Input data: Begin
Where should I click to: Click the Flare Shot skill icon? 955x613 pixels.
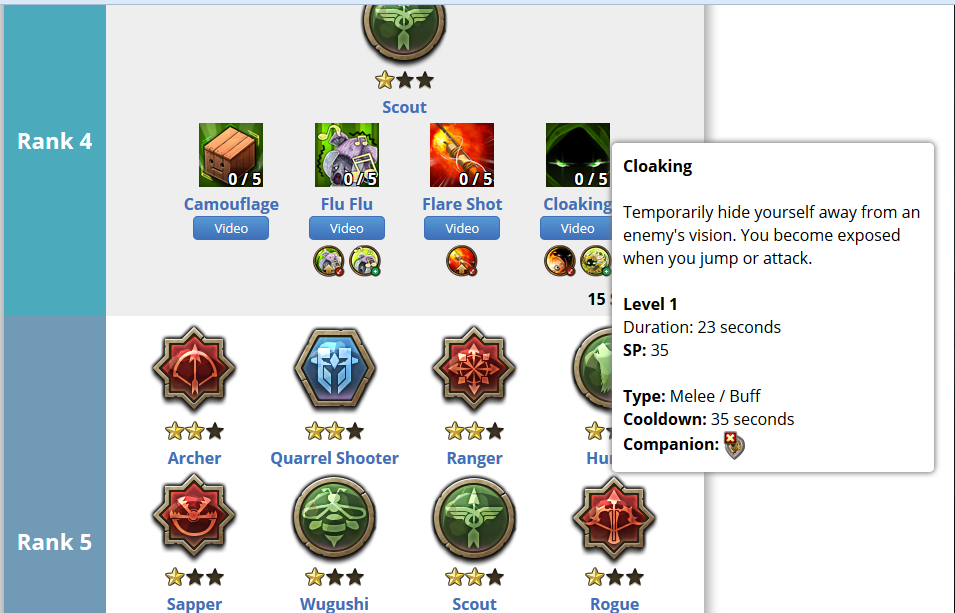tap(462, 155)
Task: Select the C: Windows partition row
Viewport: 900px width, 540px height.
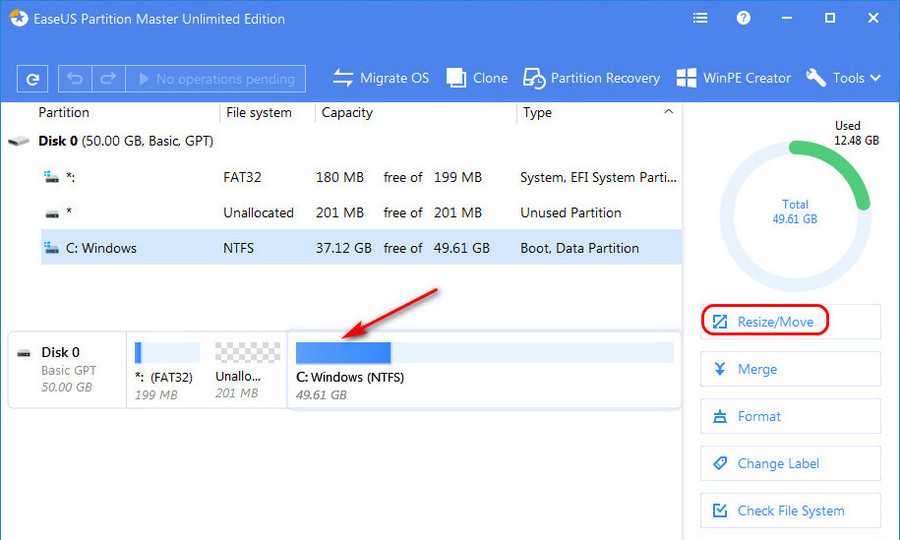Action: tap(360, 248)
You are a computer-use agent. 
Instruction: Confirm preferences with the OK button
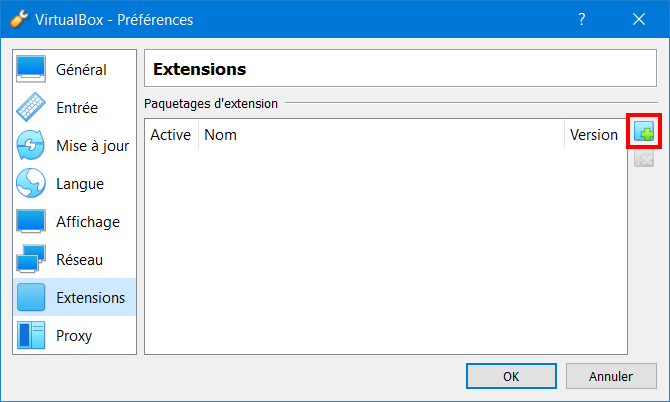pyautogui.click(x=511, y=376)
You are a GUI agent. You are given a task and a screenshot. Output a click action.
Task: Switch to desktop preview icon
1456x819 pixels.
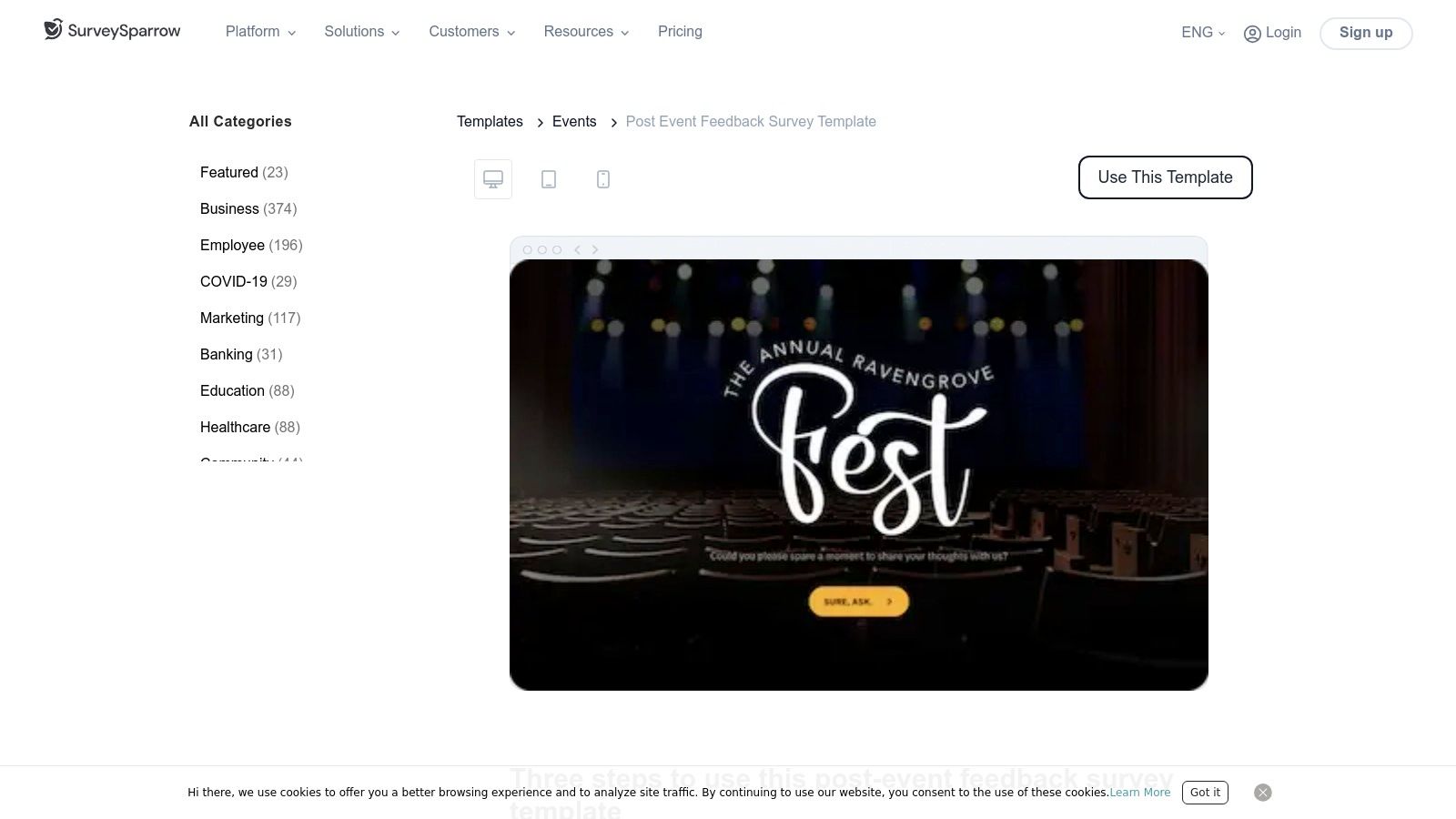tap(493, 179)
Input data: End
| Exercise objective |
What is needed is an exact copy of the data, with the pictures removed.

| Final answer |
Where should I click to: Click the Flare Shot skill icon? 955x613 pixels.
tap(462, 155)
Task: Select the C: Windows partition row
Viewport: 900px width, 540px height.
Action: tap(360, 248)
You are a computer-use agent. 
Instruction: Confirm preferences with the OK button
pyautogui.click(x=511, y=376)
You are a GUI agent. You are given a task and a screenshot. Output a click action.
Task: Switch to desktop preview icon
1456x819 pixels.
tap(493, 179)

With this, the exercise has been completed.